■ Brief ■
Count the lines in the entries below that contain the string "height", where a match must have the same case, and give only the number.

——————————

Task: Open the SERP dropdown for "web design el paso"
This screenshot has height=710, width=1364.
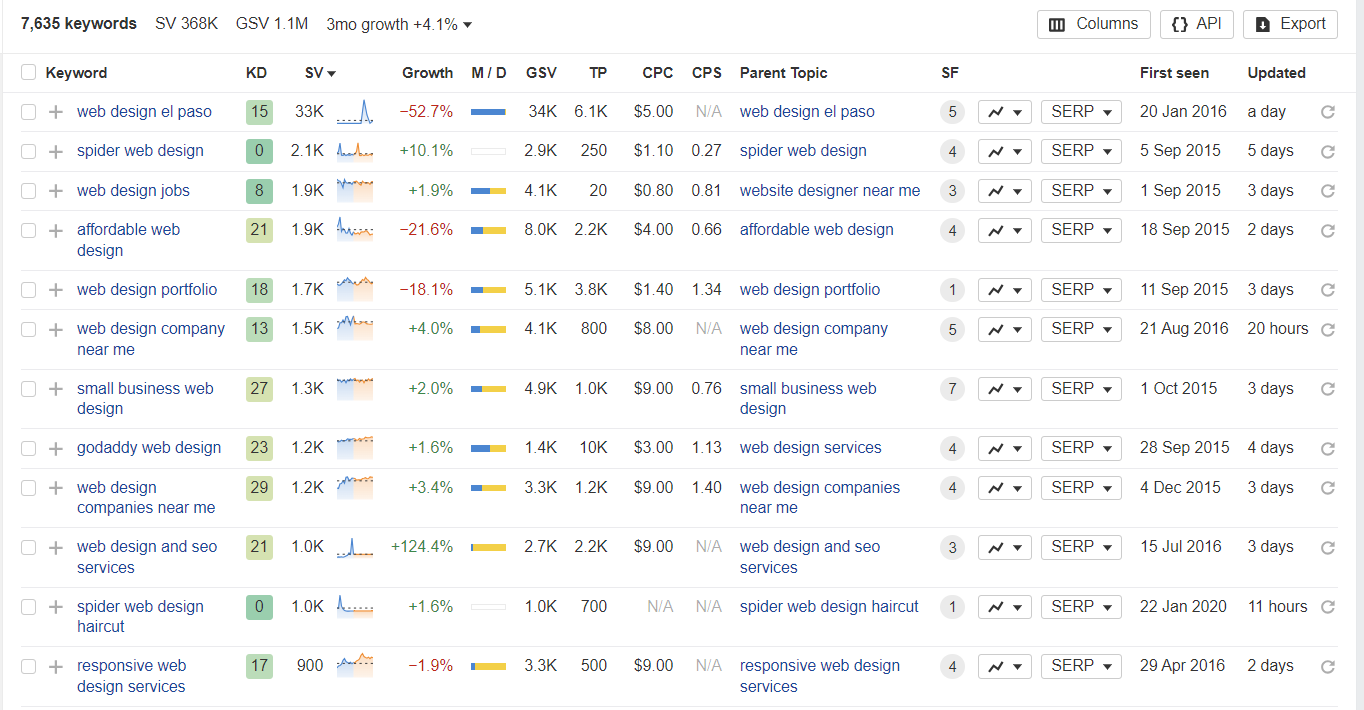Action: [1080, 111]
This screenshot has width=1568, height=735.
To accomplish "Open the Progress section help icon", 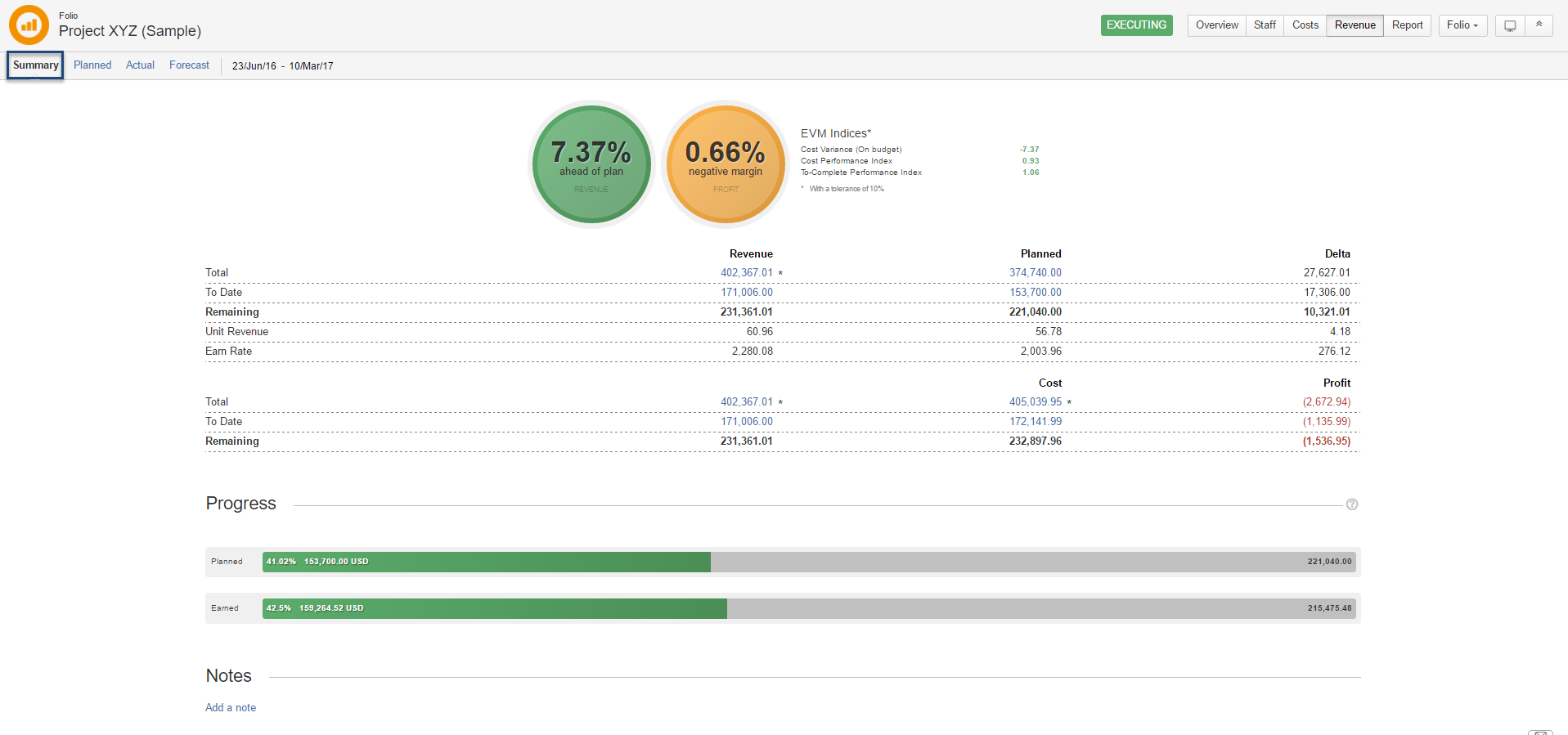I will [x=1351, y=504].

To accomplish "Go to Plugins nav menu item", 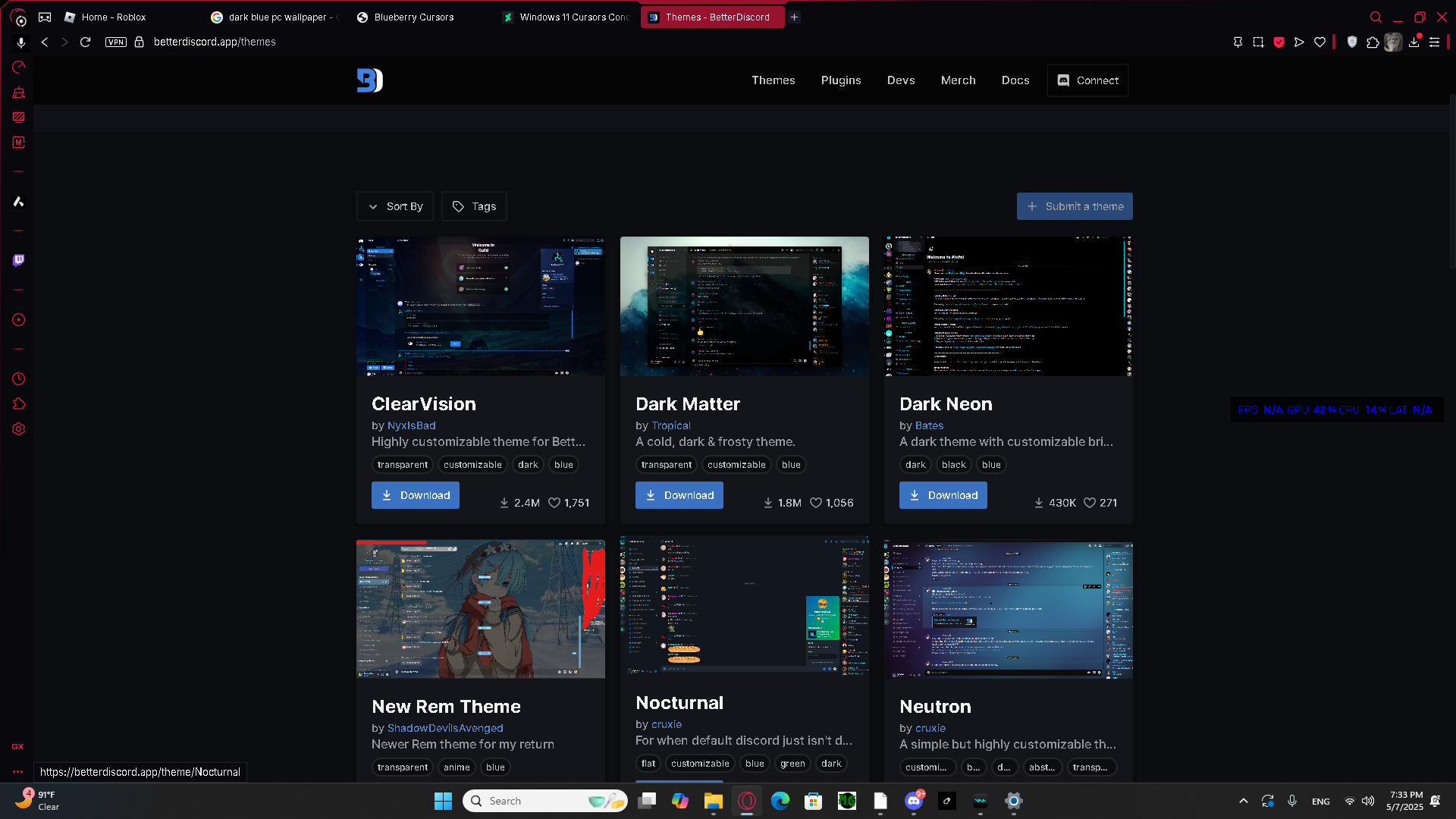I will click(841, 80).
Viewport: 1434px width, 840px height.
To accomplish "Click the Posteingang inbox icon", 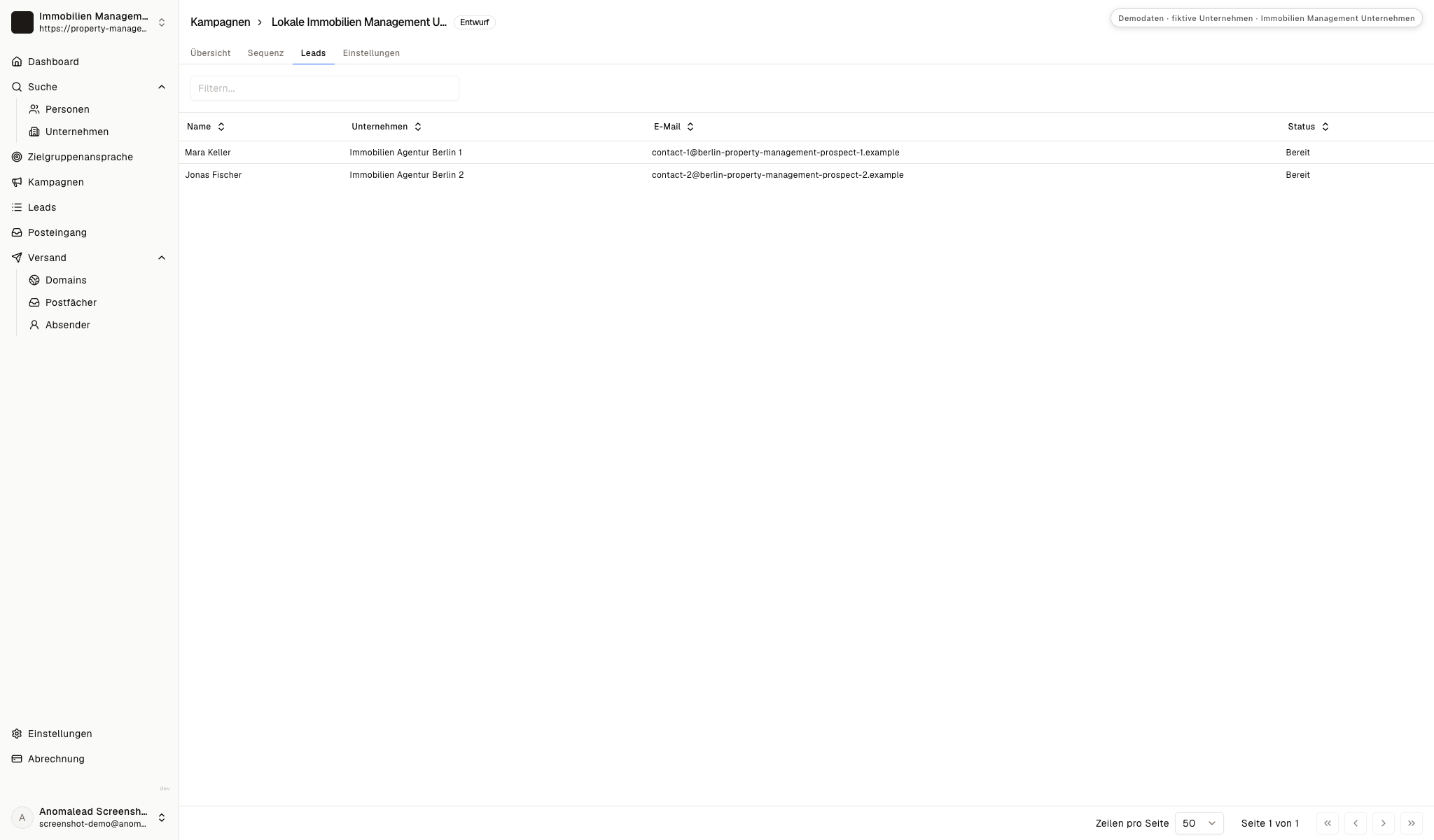I will 17,232.
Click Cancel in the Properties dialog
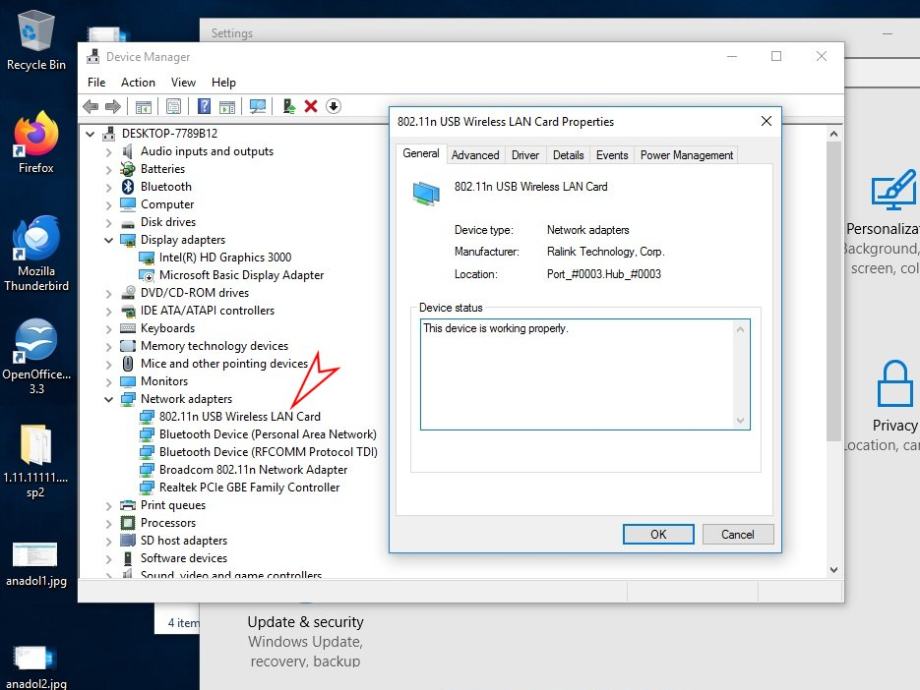920x690 pixels. (x=737, y=534)
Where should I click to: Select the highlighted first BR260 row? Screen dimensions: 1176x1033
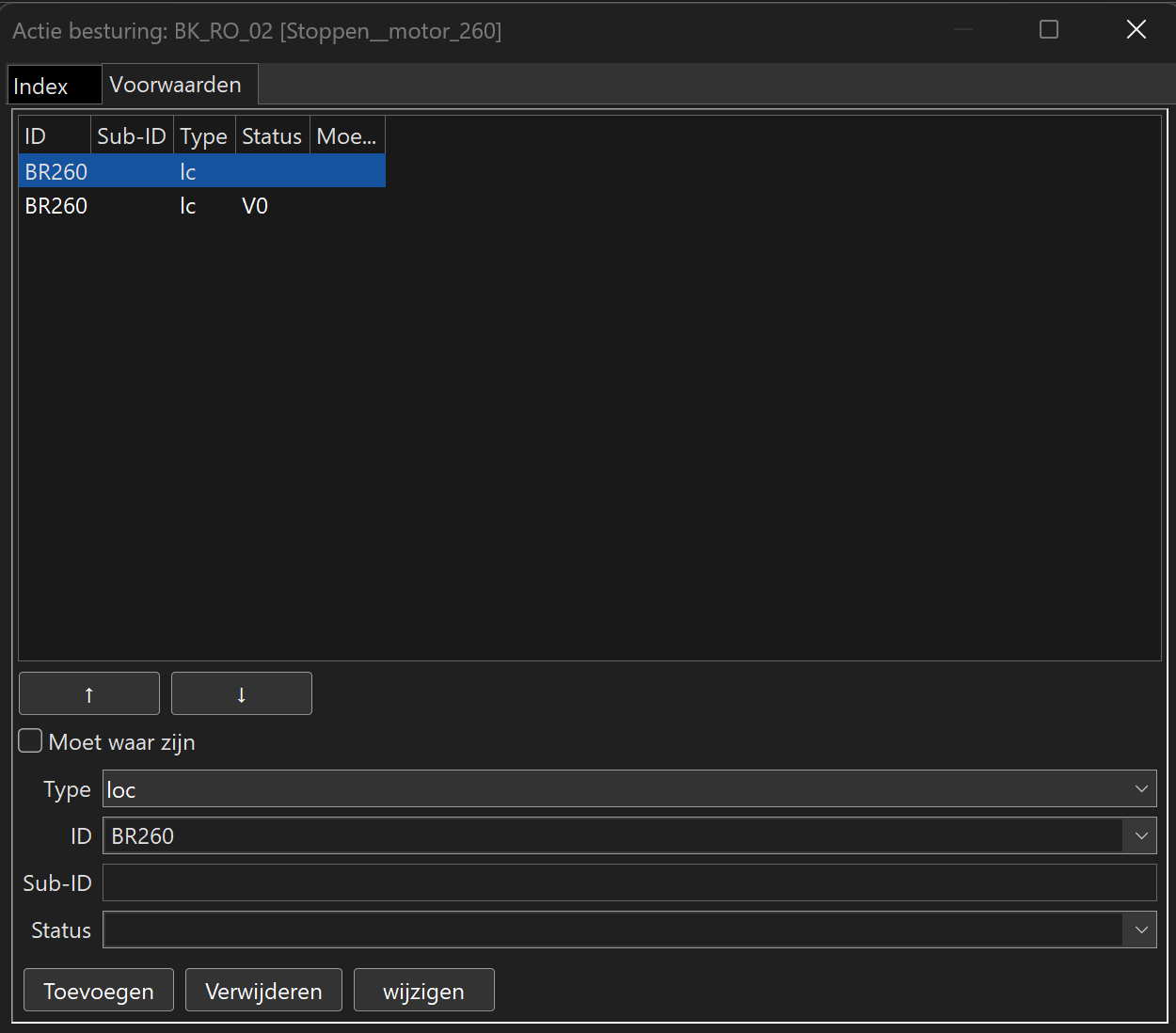coord(201,172)
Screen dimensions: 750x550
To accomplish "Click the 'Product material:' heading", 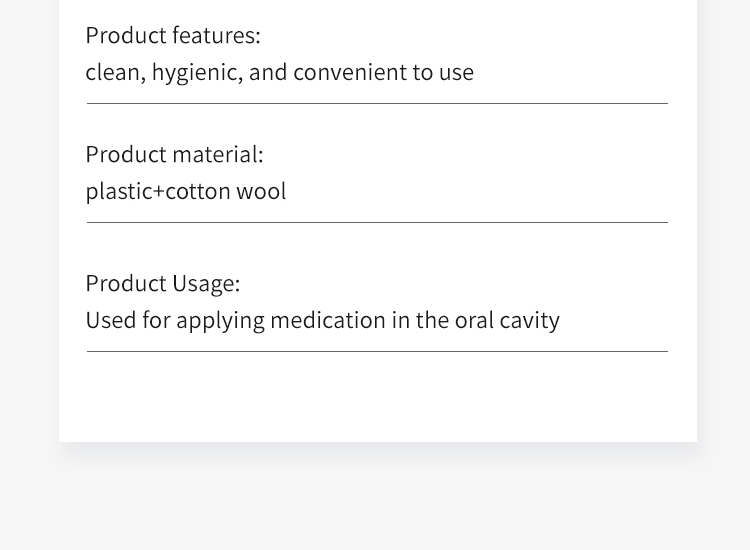I will [175, 154].
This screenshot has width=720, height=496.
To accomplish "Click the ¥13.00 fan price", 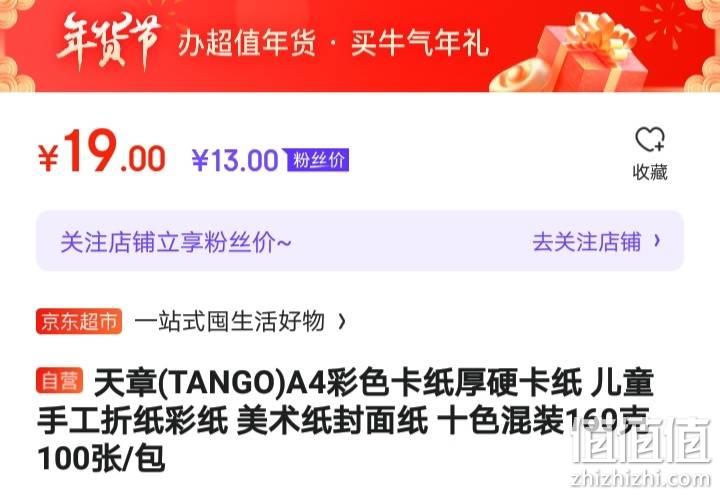I will click(235, 160).
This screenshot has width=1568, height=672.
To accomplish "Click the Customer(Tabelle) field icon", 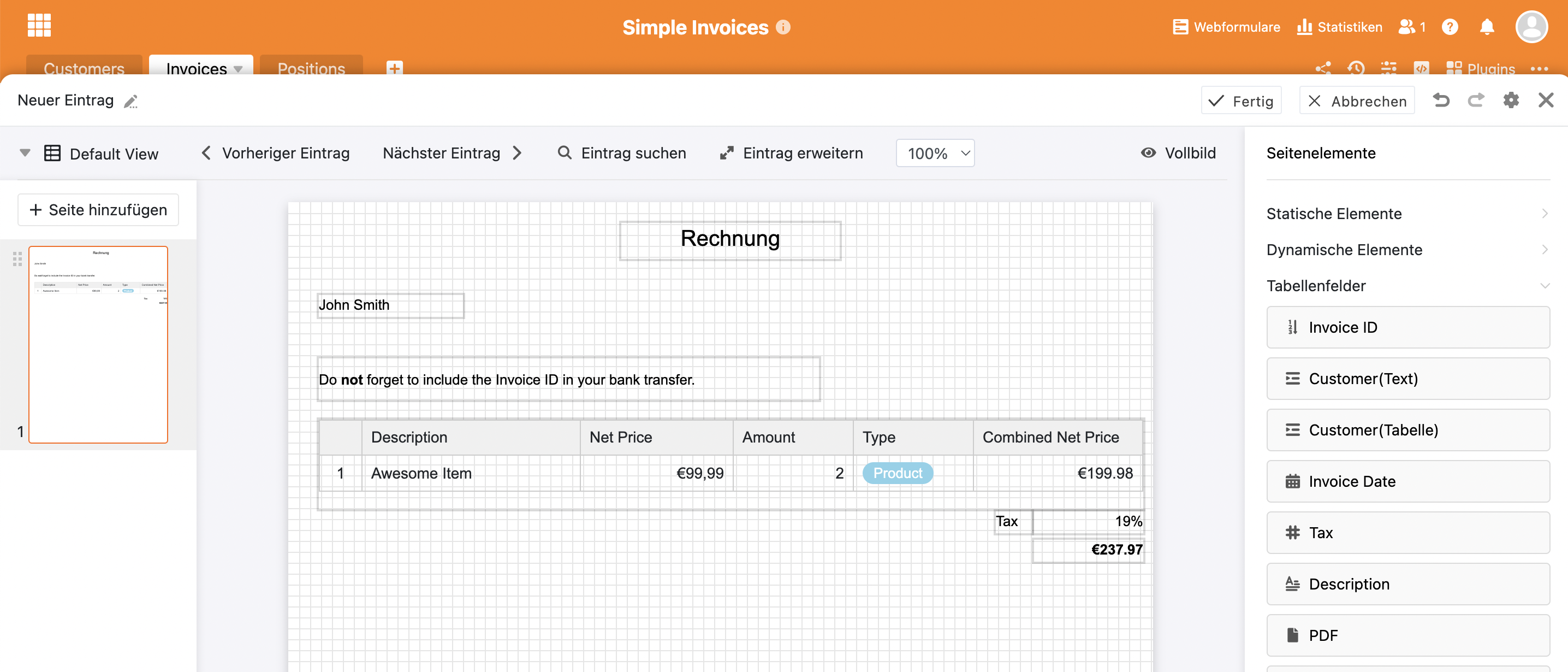I will tap(1292, 429).
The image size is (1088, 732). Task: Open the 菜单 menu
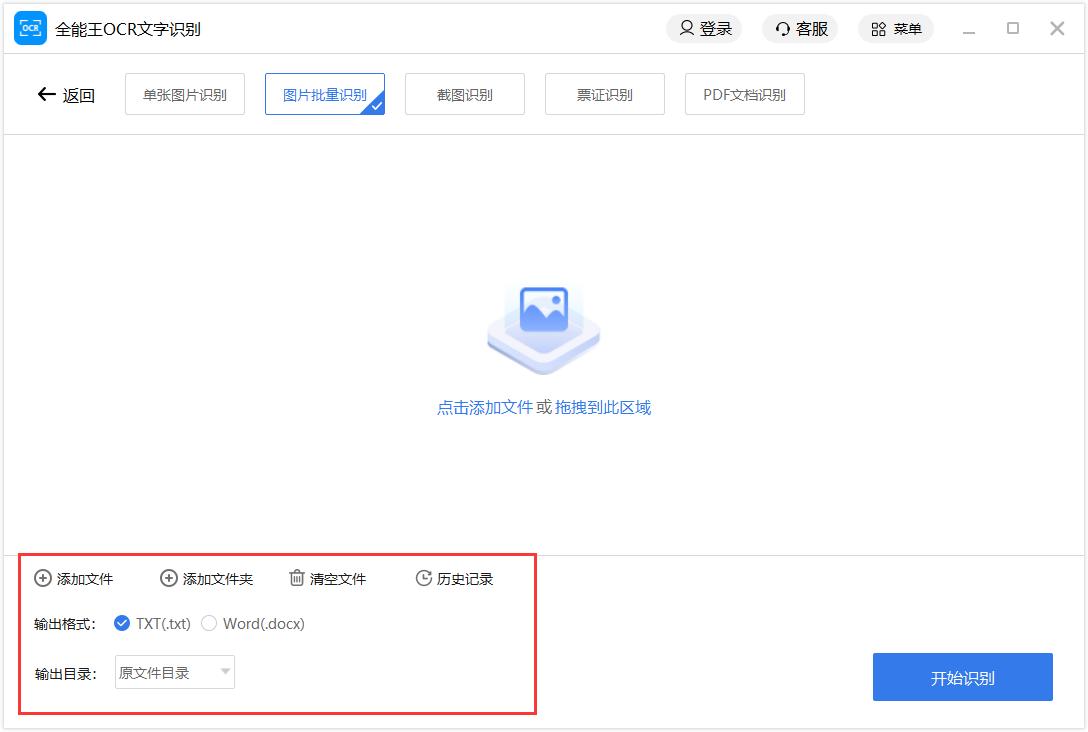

——————————

■ Complete response ■
5